You can buy something new, find rare collectibles or sell antiques at Internet auction websites. But scammers also use Internet auctions to try to rip off consumers. The complaints generally deal with late shipments, no shipments, or shipments of products that aren't the same quality as advertised or even bogus online payment services. Whether you are the buyer or the seller, understanding how internet auctions work can help you avoid these problems.
Protect Yourself When Bidding Online
- Study the item you plan to bid on. Read the written description and look at photographs. Look for words that tell you how old the item may be or its condition such as "refurbished", "close out", or "off brand".
- Find out the value to be sure you're getting a good price. Sometimes, the price you'll pay through an online auction is more than you'd pay at a regular store.
- Learn about the seller. Ask for the seller's name, street address, telephone number, and email address and verify what they tell you. If they won't give you this information, don't buy from them.
- Ask questions about the item. Email or call the seller with your questions. If you don't get an honest answer or don't like the answers you get, don't bid on it.
- Check shipping costs. Ask who pays for shipping, and if you'll pay extra for certain delivery options.
- Set our maximum price and don't go over it when you bid. Also, don't bid on an item you donï¿½t plan to buy. If your bid turns out to be a winner, you'll have to pay for the item.
- Ask about returns. Some sellers will offer a short-term refund period, often minus shipping. In addition, shipping costs may be very expensive. Find out the terms and when you can expect your money back if dissatisfied.
- Use a credit card to pay. If you don't get the item, you can dispute the charge with your credit card company.
- Credit Card not accepted? If the seller won't take a credit card, consider using an escrow agent or paying by COD. For a fee, the escrow agent will collect both your payment and the product and handle the delivery of each. If the seller selects an unfamiliar escrow or online payment service, check it out before you use it.
- Keep records. Save and print all emails related to the auction, the description and picture of the item, the seller's contact information, and the time, date and amount of your bid.
- Beware of sellers who contact you after an auction has closed.These sellers may try to lure you to pay by using a wire service, instead of a credit card or online payment service; in many cases these are an outright SCAM!
Watch for these red flags when buying items thru online auctions
Scammers will ue many combinations of these red flags in their attempts to take your money):
- The price of the item is too good to be true;
- The item is being sold due to the seller being in the military and being deployed;
- The item is being sold because the seller obtained it in a divorce and does not need it;
- The item belonged to a deceased family member or friend;
- The item is located in a different state from the seller;
- The seller will only communicate thru text messaging or email; and
- The seller wants you to pay via wire transfer such as Western Union and MoneyGram.

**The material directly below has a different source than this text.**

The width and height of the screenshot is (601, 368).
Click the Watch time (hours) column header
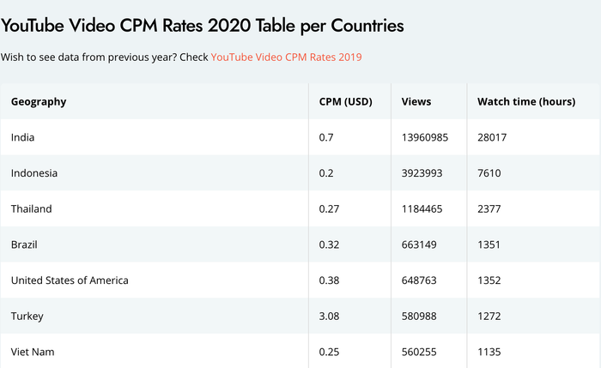pos(526,102)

Watch for these red flags when selling items thru online auction:
- The buyer will only communicate thru text message or email;
- The buyer will agree to purchase the item without asking any questions about it; and
- The buyer will send a check for more money than the selling price of the item, and they will want you to wire the extra money to their shipping company.
Protect Yourself When You Sell Online
Watch out for counterfeit checks and money orders from buyers. Scammers will sometimes try to purchase items posted for sale on legitimate websites using very real-looking counterfeit checks.
Never agree to wire excess money back to the buyer or to someone else. Scammers will send a counterfeit check for more than the purchase price and ask you to wire back the extra money, which will end up coming out of your bank account even after the check is discovered to be a fake.
A benefit auction is an auction organized by a religious, benevolent, fraternal organization, youth association or charitable activity to raise money for a religious, benevolent, youth or charitable purpose. A charitable purpose includes raising money for a family in need, such as a home destroyed by fire or flood, or a person with large medical bills.
If all the items are donated, the gross receipts from a benefit auction are not subject to sales tax. Retailers owe use tax on the cost of donated items that are taken from tax unpaid inventory. Items donated directly to exempt entities are not subject to use tax. Clerking and auctioneer services provided at no charge are not subject to sales tax.